Tri-City Herald reporters won three first-place C.B. Blethen Memorial Awards for Distinguished Newspaper Reporting on Thursday.
The three winning articles were about a fiery highway crash that killed two young Richland girls; a close look at a botched police investigation of a huge underground marijuana growing operation; and a feature about a hospice volunteer who began working with dying patients after he learned he was dying of advanced prostate cancer.
Reporters Kristin M. Kraemer and Paula Horton won first place in deadline reporting for two stories, "Two young girls in critical condition" and "Schoolmates struggle with death." The stories are about the two Chief Joseph Middle School sixth-graders killed in a horrific crash on Interstate 182 in Pasco that caused both vehicles to explode.
Horton also won a first place in enterprise reporting for "Bust gone bad." Her series reported that a major drug bust was squandered because of sloppy investigative work and poor communication stemming from leadership problems in the Tri-City Metro Drug Task Force.
Horton began her investigation after she learned the Pasco sergeant who was leading the task force had been suspended and ultimately demoted.
Reporter Sara Schilling, who earlier this month went to work for the Herald's sister newspaper in Tacoma, won first place in feature writing for "Learning how to live," a poignant profile about Kennewick's Chuck Watson and his hospice volunteer work.
Kraemer and Horton swept the deadline reporting category, also taking second place with "Stabbing kills Pasco mother," a story about a 21-year-old Pasco mother who was killed three months after telling a judge that she feared for her life and needed protection from her former live-in boyfriend.

Given material

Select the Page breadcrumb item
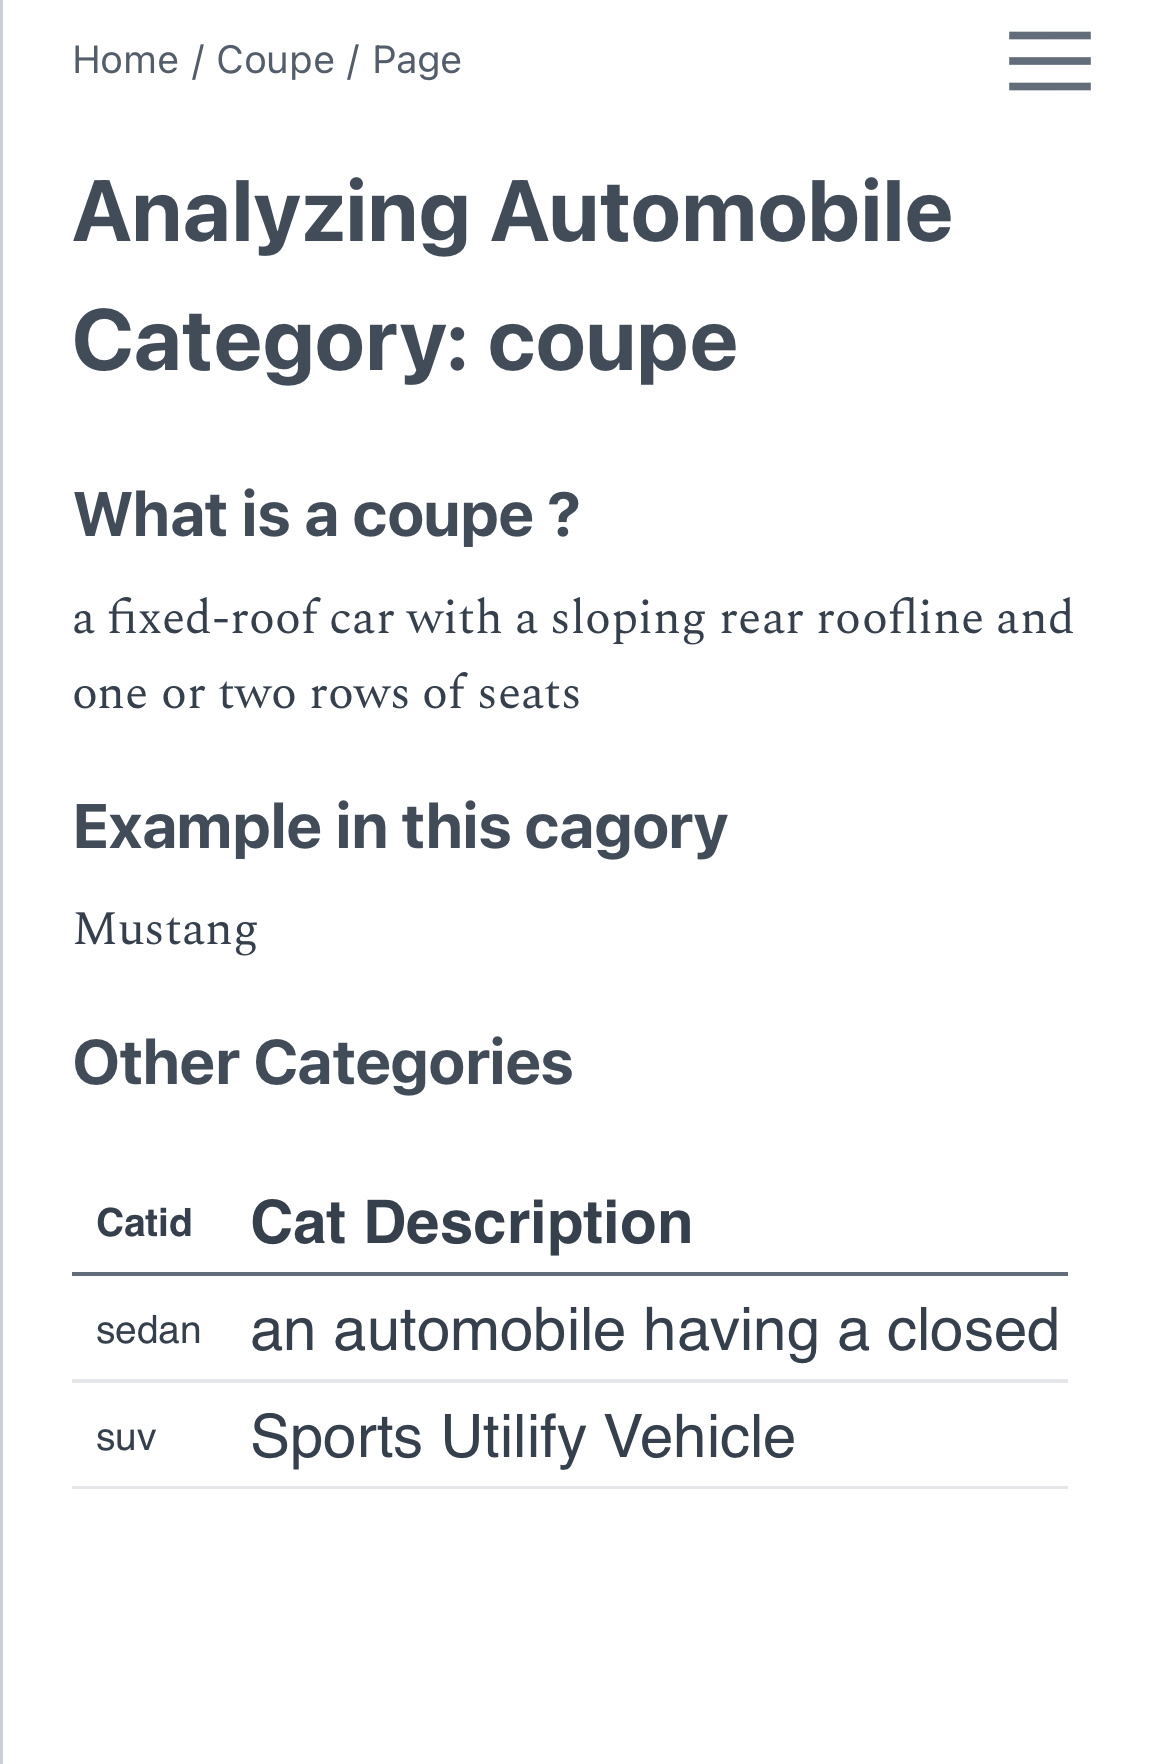The height and width of the screenshot is (1764, 1170). pos(416,60)
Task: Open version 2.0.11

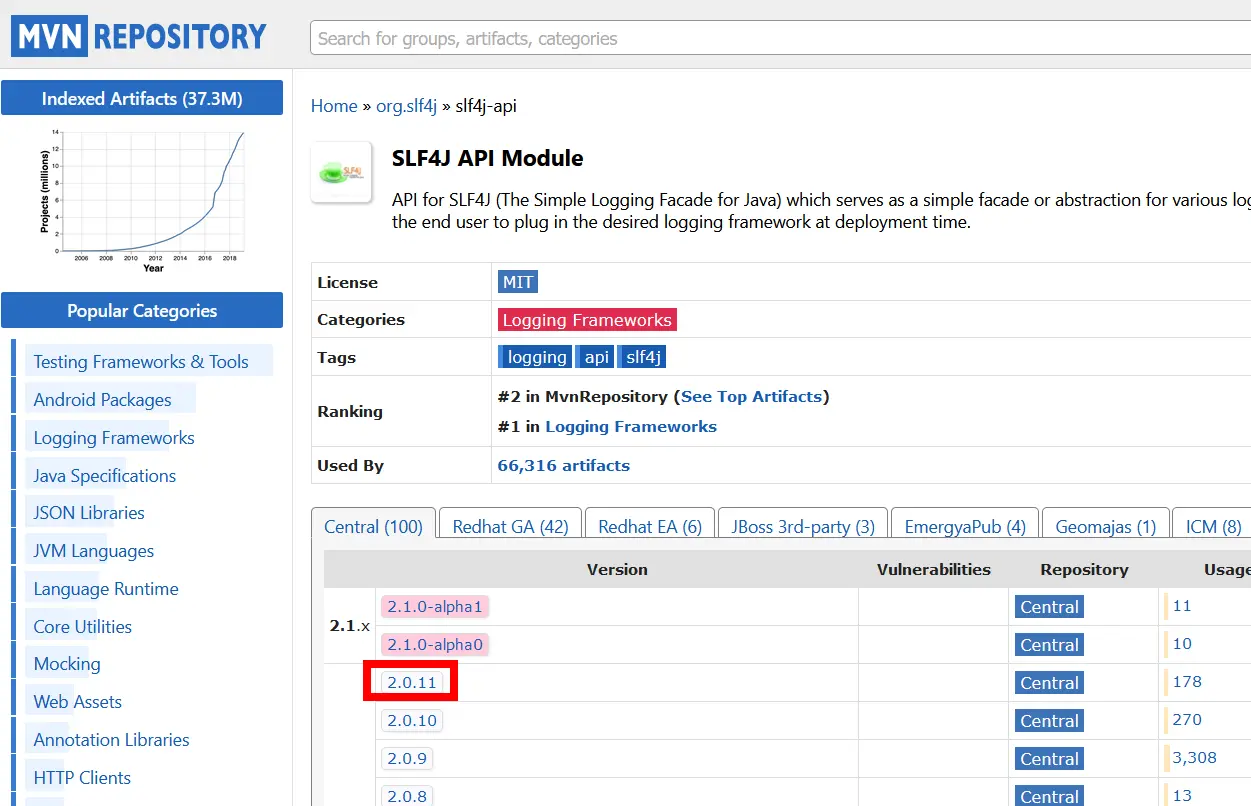Action: click(x=412, y=682)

What you will do
• a. According to the awards article, where did Sara Schilling go to work earlier this month?
• b. List every story title named in the awards article.
• c. Reproduce the part of the awards article that opens with the words containing "Horton began her" and closes with "hospice volunteer work.".
Rely only on the awards article for what follows.

Solutions to the tasks
• a. She went to work for the Herald's sister newspaper in Tacoma.

• b.
- "Two young girls in critical condition"
- "Schoolmates struggle with death"
- "Bust gone bad"
- "Learning how to live"
- "Stabbing kills Pasco mother"

• c.
Horton began her investigation after she learned the Pasco sergeant who was leading the task force had been suspended and ultimately demoted.
Reporter Sara Schilling, who earlier this month went to work for the Herald's sister newspaper in Tacoma, won first place in feature writing for "Learning how to live," a poignant profile about Kennewick's Chuck Watson and his hospice volunteer work.